I of course read the book again multiple times, over the years, trying to understand that which seemed to dance just outside my vision, to grasp the swirling miasma of thoughts that seem to rise up in the back of the mind while reading this novel, so specific and authentic and definite are the prose, the characters, their stories... and yet somehow so mystical and *connected* to the unspeakable and the transcendent as well. I can't say I understand it any better now, but I was certainly branded by the first reading, and remembered whole passages nearly verbatim for the clarity and specificity of the world they conjure, into which you, the reader, are immersed. It is an experience not to be missed; it is disturbing; it is evocative; it is moving; and, perhaps when you least expect it, it will sear you with it's hopeless beauty. You will perhaps be lost in thought about these characters for days or weeks after you've finished it, pondering their fates, wondering could things have turned out any other way for any of them, where in their paths could they have turned aside or turned back, or wondering if all that occurs is somehow predestined and they themselves moved inexorably towards their fates like chess pieces pushed by unseen hands.

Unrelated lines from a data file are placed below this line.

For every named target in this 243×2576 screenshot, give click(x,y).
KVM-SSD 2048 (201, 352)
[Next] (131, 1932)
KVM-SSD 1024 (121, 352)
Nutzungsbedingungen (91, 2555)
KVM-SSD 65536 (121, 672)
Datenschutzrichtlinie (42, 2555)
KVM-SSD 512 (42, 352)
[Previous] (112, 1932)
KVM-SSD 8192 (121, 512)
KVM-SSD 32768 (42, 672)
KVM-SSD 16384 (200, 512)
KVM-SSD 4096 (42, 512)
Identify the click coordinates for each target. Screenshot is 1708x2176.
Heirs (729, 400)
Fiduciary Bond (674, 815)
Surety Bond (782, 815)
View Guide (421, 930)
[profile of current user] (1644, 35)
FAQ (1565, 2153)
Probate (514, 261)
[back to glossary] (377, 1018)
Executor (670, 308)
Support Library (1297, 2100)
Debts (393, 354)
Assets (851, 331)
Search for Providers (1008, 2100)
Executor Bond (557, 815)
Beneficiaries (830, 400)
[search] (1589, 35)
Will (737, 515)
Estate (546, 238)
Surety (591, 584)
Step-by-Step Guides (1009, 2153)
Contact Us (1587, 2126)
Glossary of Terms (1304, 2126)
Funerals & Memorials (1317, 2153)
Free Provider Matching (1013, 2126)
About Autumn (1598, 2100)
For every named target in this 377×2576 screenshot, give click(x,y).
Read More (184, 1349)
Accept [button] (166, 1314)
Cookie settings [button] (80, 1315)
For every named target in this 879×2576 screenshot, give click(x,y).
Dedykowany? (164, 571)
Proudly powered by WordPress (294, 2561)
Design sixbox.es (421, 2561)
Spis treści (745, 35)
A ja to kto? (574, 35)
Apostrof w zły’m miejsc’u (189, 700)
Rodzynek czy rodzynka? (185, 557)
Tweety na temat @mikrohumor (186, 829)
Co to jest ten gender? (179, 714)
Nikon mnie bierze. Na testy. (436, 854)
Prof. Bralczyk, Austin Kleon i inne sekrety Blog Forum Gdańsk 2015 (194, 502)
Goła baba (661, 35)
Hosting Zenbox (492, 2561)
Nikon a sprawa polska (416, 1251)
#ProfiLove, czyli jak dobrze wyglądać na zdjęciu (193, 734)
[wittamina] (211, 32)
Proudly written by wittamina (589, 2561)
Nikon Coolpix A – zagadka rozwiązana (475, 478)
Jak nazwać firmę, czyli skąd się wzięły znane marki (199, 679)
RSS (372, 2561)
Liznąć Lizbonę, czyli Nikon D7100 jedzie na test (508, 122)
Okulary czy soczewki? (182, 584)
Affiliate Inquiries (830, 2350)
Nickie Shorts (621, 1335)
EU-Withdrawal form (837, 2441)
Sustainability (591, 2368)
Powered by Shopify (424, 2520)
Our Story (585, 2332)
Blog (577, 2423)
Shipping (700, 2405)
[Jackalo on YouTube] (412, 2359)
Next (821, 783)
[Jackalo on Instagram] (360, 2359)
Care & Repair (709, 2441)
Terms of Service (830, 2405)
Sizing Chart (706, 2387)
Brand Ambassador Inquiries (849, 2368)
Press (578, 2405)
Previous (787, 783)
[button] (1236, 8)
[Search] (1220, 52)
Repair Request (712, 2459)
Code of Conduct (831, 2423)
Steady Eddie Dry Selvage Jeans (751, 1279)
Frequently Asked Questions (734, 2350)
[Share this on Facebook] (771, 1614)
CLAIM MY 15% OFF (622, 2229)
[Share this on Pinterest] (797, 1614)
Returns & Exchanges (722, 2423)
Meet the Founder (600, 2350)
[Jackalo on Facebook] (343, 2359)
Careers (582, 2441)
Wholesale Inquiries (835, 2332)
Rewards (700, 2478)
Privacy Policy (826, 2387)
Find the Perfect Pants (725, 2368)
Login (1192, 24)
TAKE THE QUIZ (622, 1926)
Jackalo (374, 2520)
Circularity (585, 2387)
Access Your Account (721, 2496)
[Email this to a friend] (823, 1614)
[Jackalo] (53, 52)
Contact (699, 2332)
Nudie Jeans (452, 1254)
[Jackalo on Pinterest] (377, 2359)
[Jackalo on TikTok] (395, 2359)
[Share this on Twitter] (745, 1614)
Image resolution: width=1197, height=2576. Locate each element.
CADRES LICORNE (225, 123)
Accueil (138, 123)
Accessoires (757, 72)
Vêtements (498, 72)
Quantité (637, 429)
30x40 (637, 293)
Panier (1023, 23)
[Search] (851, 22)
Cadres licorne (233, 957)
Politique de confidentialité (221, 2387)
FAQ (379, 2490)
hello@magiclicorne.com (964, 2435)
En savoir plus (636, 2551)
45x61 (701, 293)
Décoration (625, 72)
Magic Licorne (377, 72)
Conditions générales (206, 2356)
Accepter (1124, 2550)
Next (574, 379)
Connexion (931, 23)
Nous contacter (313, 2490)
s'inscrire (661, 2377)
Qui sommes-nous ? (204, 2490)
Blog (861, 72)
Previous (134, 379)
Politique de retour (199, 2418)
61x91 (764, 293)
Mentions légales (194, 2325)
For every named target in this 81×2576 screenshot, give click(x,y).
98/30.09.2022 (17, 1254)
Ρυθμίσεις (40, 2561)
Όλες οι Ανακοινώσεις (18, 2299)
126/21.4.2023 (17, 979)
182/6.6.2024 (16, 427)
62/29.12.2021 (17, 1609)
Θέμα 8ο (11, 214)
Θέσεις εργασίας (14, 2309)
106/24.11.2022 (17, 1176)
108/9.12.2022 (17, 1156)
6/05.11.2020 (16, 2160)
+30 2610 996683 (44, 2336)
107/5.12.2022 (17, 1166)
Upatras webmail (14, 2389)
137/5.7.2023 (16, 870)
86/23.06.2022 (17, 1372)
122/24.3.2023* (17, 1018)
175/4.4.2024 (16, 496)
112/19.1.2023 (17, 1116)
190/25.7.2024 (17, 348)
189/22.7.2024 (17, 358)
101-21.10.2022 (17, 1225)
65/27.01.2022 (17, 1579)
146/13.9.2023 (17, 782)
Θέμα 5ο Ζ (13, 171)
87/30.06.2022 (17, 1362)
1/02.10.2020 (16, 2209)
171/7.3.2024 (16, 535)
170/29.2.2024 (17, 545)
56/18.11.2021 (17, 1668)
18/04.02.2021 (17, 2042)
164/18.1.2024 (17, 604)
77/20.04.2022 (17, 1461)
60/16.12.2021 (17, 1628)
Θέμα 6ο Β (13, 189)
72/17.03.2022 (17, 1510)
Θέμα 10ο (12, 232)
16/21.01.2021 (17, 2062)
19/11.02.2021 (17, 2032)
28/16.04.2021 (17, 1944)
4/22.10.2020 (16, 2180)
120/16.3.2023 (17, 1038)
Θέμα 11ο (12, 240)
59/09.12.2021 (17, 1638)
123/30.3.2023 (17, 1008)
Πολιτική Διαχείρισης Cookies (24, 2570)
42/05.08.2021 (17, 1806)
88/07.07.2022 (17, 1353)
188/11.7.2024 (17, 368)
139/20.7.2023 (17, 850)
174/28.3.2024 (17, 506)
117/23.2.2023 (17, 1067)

There is a great catharsis in this novel, which is perhaps what one other reviewer meant by being shattered by it. I have used so many words here and yet, somehow, I feel I haven't sufficiently described why, even though "Darkness Visible" made me weep when I first read it -- which is rare, in books (my being brought to tears by them; the last book was Toni Morrison's "Beloved" -- I would (and have) read "Darkness Visible" again (and again), still despairing that I didn't *truly* understand it, still waiting (maybe hopelessly?) for that which is just outside my vision, the heavy weight of the rising, swirling thoughts, images, and *senses* Golding conjures but which remain in shadow just behind my conscious, reading mind, to all make itself *known* and explicable in ways I suspect it may never. And which I'll probably aspire to uncovering by reading (and re-reading) this book every few years until I'm too old and blind to read anymore.
This is very much a tour de force: evocative, disturbing, haunting, moving. It is not for those unwilling to invest time and emotion in it (yet not all that long a read, actually), and also not for the easily squicked.
Summary of Darkness Visible: A NovelA reissue of the tour de force by the Nobel laureate that is "a vision of elemental reality so vivid we seem to hallucinate the scenes" (The New York Times Book Review). It opens during the London blitz, when a naked child steps out of an all-consuming fire; that child, Matty, becomes a wanderer and a seeker. Two more lost children await him, twins as exquisite as they are loveless. In a final conflagration, William Golding's book lights up both the inner and outer darknesses of our time.